Who coined that phrase??? It must have come from the bible somewhere. Was it when doubting Thomas had to touch the scars in Jesus's hands to believe he was looking at the risen Lord???? Probably so. There is so much in the Bible about the ways people believed in the unbelievable. One woman believed if she could just touch Jesus' robes, she would be healed from years of heavy bleeding. One centurion believed Jesus could heal his servant by just speaking the words. Jarius believed that Jesus could heal his daughter by laying his hand on her. And, if you know your bible, all three were healed, and Jarius' daughter was raised from the dead. The faithful, faithful people ......all believing in His words, his hands, even the clothes that he wore.
All healed. If only I could have such faith in a consistant, unwavering way.

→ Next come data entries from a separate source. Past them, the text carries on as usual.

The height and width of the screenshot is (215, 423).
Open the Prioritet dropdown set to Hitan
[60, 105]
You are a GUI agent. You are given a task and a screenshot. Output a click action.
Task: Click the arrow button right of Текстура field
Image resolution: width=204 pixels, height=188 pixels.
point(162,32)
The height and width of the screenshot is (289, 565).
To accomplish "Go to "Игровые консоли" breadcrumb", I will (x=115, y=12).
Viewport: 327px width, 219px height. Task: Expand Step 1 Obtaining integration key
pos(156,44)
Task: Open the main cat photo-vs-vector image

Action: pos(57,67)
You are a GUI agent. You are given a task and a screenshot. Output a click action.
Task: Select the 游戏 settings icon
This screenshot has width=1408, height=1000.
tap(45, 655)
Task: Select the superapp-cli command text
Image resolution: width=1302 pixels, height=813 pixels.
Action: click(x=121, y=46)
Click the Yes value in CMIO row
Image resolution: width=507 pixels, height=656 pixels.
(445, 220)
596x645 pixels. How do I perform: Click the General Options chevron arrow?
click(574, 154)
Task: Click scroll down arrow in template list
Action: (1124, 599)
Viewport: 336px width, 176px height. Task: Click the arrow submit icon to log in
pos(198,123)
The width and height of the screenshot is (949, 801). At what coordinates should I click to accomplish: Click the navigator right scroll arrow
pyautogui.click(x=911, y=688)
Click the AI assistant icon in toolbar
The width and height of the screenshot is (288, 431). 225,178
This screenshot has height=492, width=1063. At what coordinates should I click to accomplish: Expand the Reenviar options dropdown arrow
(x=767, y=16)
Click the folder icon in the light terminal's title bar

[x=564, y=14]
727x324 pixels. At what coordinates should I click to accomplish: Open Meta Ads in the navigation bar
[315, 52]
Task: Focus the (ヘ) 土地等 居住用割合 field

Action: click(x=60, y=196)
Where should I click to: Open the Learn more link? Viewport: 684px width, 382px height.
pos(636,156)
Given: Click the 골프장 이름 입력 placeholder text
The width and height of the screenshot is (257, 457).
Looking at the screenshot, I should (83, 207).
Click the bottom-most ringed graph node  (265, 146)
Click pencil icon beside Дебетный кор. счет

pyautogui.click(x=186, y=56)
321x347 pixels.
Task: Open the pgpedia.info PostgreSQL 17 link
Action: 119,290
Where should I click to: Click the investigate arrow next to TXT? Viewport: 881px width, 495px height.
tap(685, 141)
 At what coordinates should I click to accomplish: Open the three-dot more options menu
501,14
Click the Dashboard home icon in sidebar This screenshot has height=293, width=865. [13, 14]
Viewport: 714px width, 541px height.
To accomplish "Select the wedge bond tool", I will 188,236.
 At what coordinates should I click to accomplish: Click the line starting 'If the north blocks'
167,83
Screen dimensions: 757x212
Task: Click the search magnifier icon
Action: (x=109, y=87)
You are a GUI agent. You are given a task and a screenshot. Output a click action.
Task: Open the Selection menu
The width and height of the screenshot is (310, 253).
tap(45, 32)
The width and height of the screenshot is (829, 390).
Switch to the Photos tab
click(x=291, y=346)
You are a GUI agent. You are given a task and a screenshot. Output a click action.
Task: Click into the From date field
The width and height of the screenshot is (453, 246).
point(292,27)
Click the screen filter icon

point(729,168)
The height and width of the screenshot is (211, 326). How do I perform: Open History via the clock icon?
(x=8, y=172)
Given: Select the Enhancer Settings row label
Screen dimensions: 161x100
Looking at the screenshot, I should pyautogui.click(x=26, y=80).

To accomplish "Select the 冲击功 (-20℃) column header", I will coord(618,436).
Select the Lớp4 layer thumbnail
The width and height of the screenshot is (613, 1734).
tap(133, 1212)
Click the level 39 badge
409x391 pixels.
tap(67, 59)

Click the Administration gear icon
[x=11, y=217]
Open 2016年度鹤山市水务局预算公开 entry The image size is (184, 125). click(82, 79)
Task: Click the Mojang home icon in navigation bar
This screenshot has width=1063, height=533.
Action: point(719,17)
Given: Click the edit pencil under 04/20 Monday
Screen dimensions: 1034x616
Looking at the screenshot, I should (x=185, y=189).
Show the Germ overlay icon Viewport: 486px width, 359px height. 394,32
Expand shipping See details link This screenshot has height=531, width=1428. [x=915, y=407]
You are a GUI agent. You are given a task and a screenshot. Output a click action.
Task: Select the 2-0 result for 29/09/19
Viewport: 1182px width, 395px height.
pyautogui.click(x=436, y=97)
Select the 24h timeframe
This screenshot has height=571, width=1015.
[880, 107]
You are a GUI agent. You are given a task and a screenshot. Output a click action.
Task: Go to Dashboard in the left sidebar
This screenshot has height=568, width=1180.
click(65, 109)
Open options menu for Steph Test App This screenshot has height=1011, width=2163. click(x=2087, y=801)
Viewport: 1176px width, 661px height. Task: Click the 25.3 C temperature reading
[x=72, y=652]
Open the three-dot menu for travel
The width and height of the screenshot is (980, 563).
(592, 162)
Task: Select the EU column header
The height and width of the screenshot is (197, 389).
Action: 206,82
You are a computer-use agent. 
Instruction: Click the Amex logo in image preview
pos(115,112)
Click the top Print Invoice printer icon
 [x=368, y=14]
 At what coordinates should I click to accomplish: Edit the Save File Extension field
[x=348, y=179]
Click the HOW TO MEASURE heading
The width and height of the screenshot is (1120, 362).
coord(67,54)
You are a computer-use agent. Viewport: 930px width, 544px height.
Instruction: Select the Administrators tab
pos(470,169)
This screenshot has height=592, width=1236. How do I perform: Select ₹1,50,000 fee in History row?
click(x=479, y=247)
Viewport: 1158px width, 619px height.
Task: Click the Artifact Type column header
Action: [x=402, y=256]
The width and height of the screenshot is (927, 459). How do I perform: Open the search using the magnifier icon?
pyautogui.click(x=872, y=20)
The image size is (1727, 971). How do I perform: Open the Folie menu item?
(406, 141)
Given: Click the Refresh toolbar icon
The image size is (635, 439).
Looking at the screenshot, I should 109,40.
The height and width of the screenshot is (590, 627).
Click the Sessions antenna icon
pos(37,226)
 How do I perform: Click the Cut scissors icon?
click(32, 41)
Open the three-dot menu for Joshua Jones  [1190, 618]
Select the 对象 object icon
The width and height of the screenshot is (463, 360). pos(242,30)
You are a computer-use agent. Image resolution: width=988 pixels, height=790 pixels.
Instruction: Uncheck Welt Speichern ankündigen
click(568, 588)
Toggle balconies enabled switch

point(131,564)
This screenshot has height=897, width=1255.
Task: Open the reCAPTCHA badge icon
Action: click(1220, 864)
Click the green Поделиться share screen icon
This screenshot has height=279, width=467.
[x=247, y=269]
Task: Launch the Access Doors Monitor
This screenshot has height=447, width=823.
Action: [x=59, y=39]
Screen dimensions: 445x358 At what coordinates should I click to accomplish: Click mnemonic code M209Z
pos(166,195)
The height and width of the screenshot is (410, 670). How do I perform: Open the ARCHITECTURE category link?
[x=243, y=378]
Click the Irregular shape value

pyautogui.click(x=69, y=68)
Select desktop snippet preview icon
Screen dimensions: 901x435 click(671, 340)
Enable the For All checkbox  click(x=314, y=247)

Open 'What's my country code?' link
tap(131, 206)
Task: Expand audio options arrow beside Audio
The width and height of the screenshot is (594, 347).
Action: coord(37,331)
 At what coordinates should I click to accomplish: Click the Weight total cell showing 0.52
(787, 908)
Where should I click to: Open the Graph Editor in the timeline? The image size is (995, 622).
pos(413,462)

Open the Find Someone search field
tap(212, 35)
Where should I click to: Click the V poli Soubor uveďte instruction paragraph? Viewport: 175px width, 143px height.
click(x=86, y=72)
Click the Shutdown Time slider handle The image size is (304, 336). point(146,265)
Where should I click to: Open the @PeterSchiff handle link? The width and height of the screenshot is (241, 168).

After all is said and done, through this long and amazing journey, I still have moments where I want to SEE evidence of answered prayer. I still today, when my side has a dull ache or my right hip starts to hurt, wish for...long for something that I can look at to confirm what my faithfulness and the numbers are telling me: I am better...we are winning.....IT is retreating. But just like cancer, doubt is an infiltrating, invading shadow, lurking in places we cannot see, cannot put our finger on. I have often longed to be able to just touch His robe and know.

People who deal with people like me are very aware of our fears and doubts. People like myself who have dealt with cancer on a long-term basis have to fight to remain positive and hopeful and strong. We have to fight to keep from being jaded and cynical and resigned. "Cautiously optimistic" is the phrase we use when something seems to be working, even when the something has produced spectacular results. And even though I have seen my chart, my tumor marker graph with its dramatic drop over the last three months, even though I have seen other, more amazing things that this new drug is doing for people like me, some days are still a little hard....a little depressing. Because I can't see what is happening inside me...I can only feel what it feels like to have numb fingers and toes, skin like tissue paper, aching joints, non-specific abdominal twangs, unexplained stomach upset. I can only see that I have no hair, eyebrows or eyelashes, red and mottled hands and a constant runny nose.

So I try and remember what Jesus said to Thomas as Thomas put his hands where the nails were and touched His side where it had been pierced: "Stop doubting and believe" (John 20:27) Some one once told me that a great thing to ask God was for help with my unbelief.
Oh yes, that's it. That is the best way to sum up what I'm trying to say here. Even though I can't always see proof..even though I long some days for constant physical evidence...even though I struggle with my unbelief, God is standing by, waiting to help me with that as well as everything else He does for me...always.....every day.

Next week will be my last dose of Ixempra. That's a little scary for me, stopping the drug that seems to have my disease on the run. Three weeks after that, I will have my scans run again.
We will finally get to see more evidence of what we hold to be true. We expect the scans to be spectacular. We believe we won't believe what we will see. I look forward to those scans, that day, but I can't put too much stock in them...can't base my faith on those pictures. My stock and faith are with these words that I always needs to remember regardless of what I will see: "Because you have seen me, you have believed; blessed are those who have not seen and yet have believed." John 20:29

That Jesus, I tell ya, He always knows just what to say.